How to complete this task:
Go through the records and show each line where the word "agent" occurs.

The data:
--- START ---

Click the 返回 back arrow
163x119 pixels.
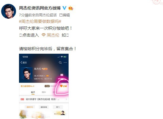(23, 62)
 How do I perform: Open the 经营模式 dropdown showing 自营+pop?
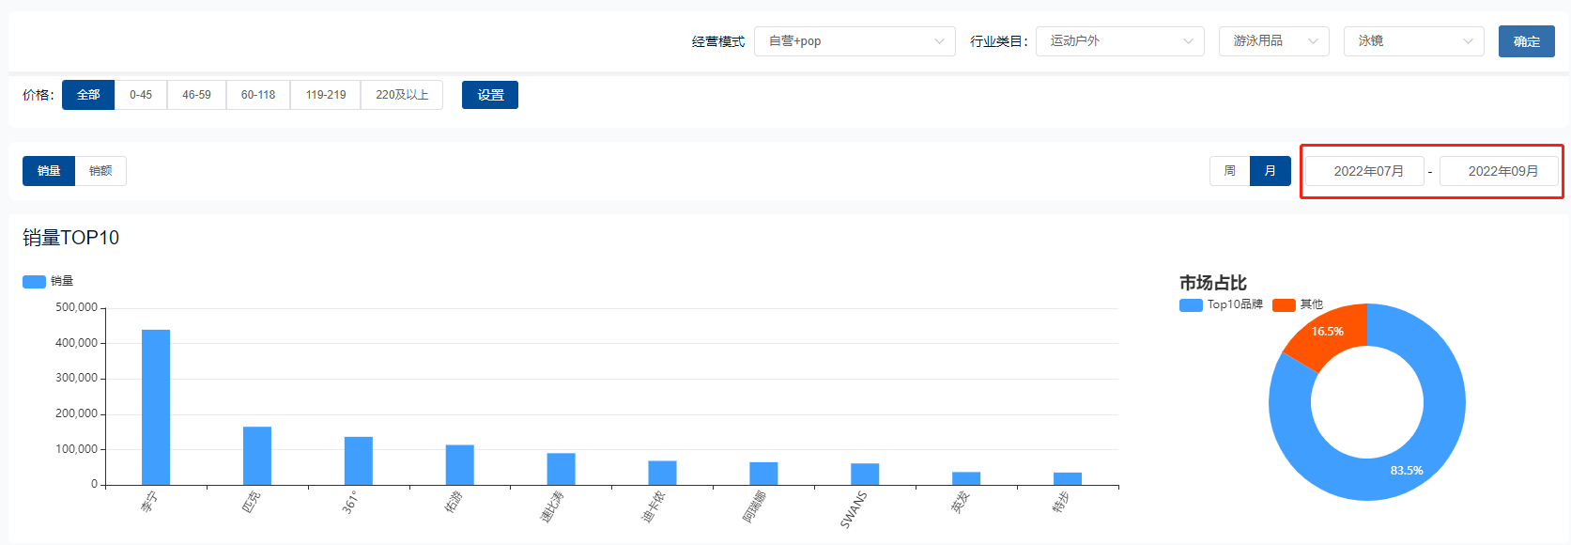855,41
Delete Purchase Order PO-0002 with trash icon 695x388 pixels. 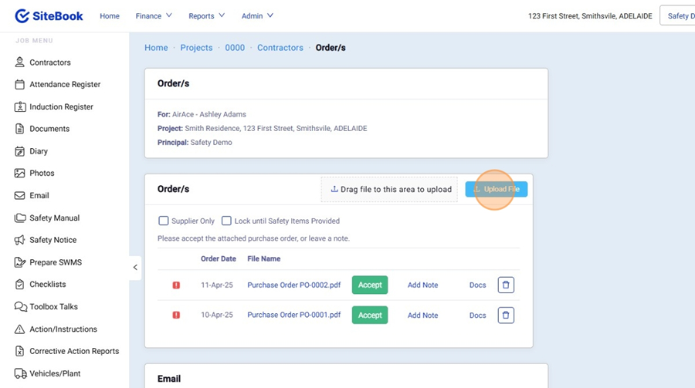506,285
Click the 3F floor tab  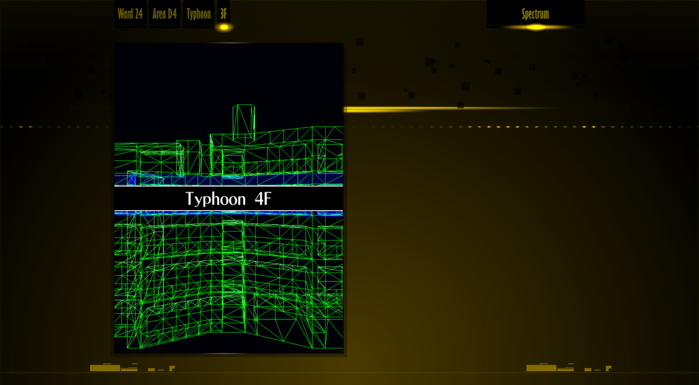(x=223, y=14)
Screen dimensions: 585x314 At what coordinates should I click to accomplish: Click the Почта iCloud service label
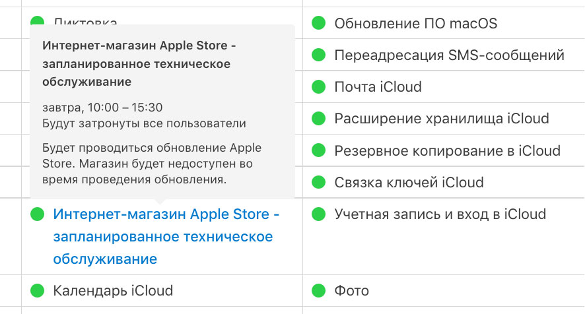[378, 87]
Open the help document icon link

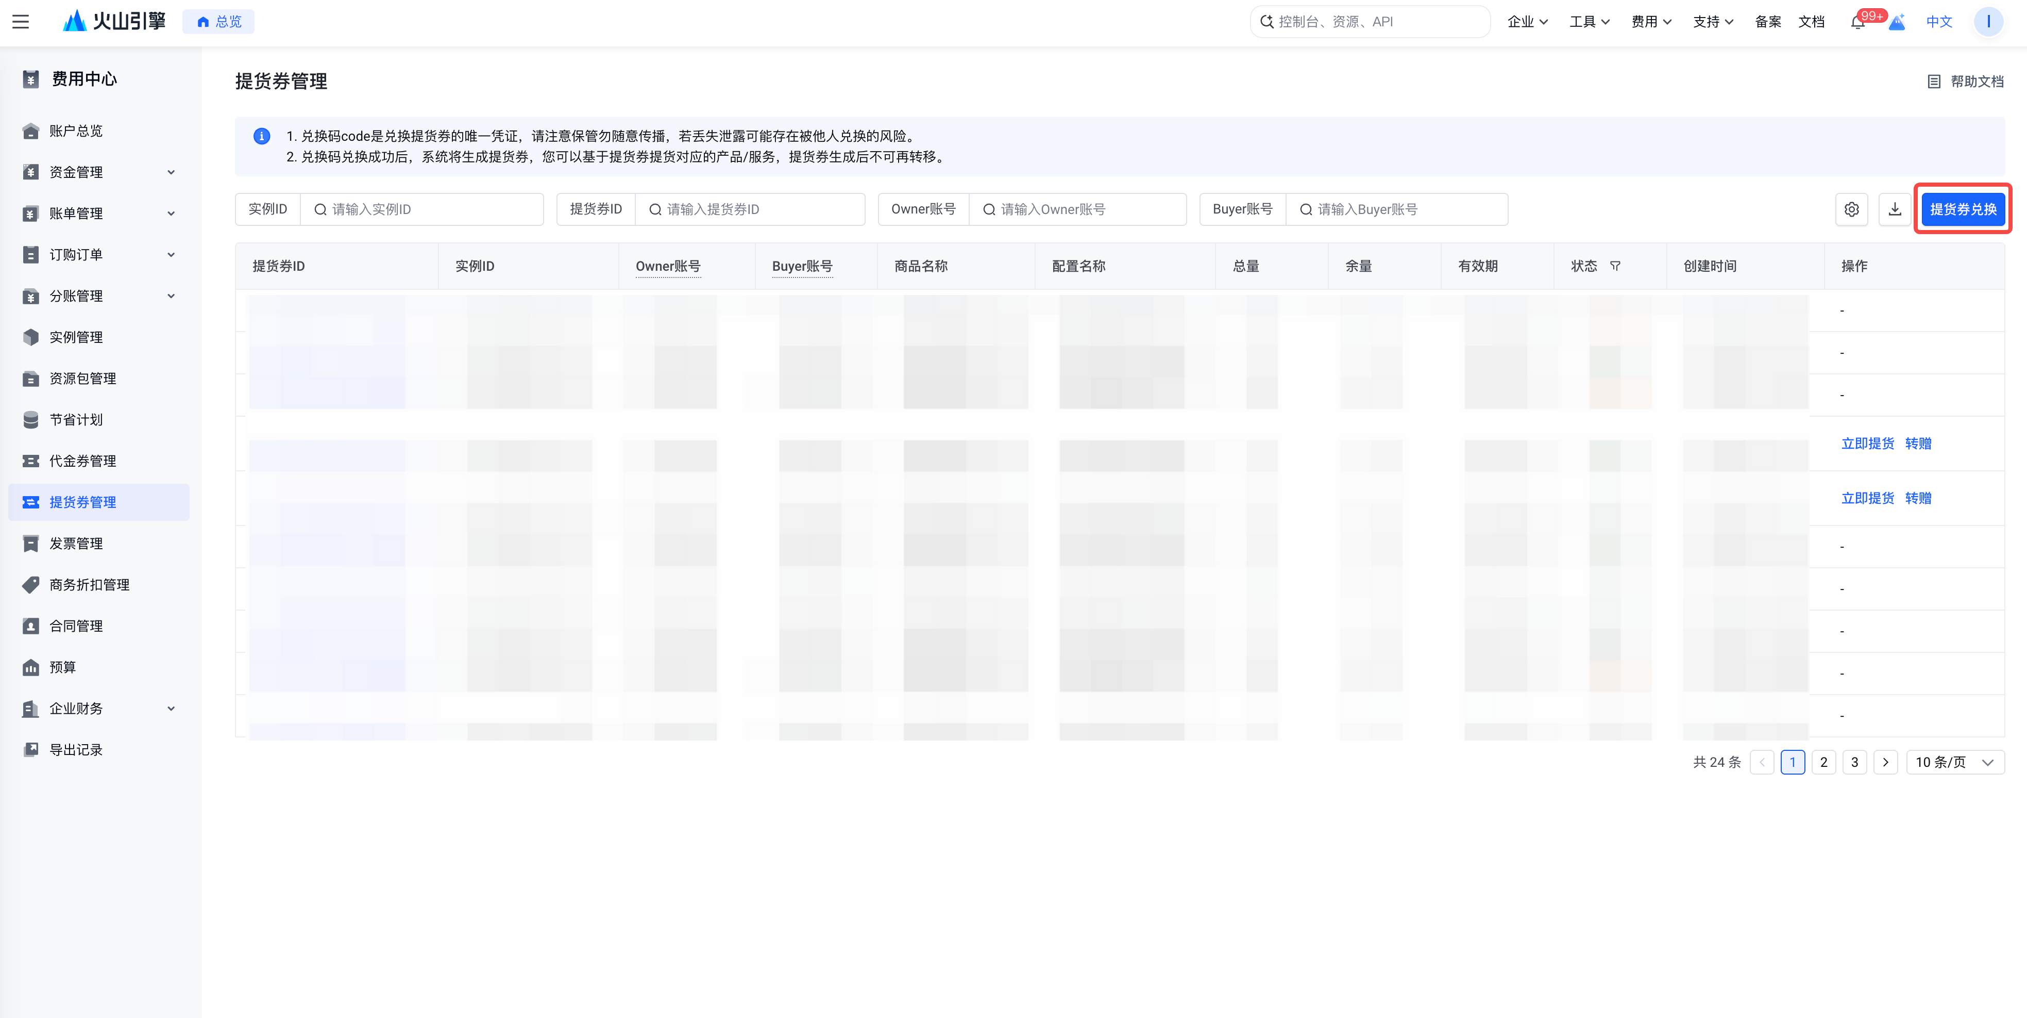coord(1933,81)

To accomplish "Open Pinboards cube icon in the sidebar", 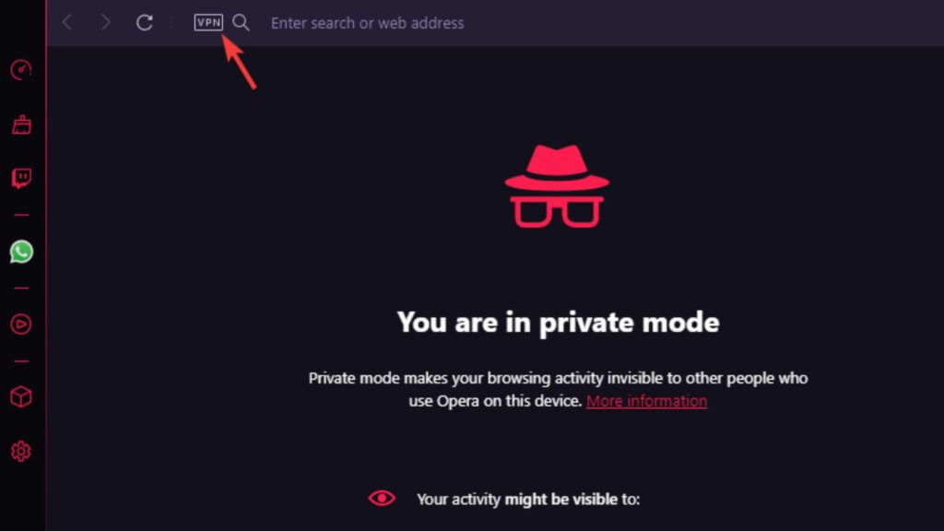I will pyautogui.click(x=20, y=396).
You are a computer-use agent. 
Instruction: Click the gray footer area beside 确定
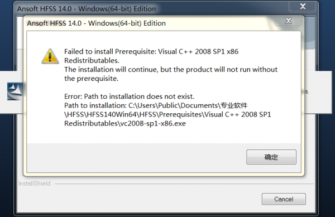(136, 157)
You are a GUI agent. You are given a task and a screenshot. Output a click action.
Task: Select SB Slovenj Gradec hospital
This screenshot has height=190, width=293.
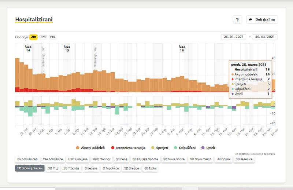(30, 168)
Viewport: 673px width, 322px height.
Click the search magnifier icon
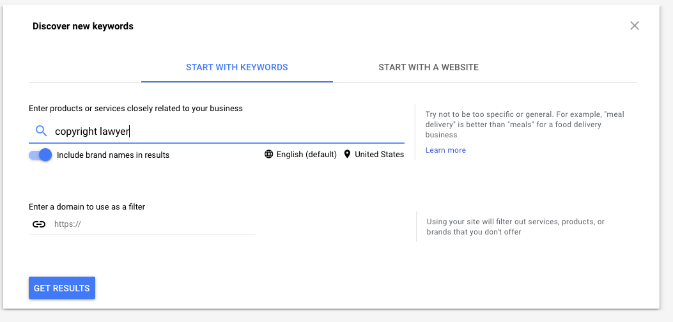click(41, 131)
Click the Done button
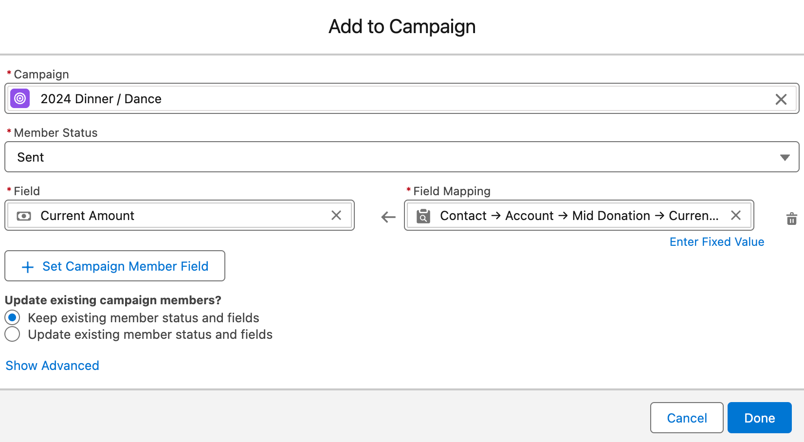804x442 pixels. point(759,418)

--- END ---

Solved problem:
You are a computer-use agent. 
You are a GUI agent. You are given a task and a screenshot. Output a click action.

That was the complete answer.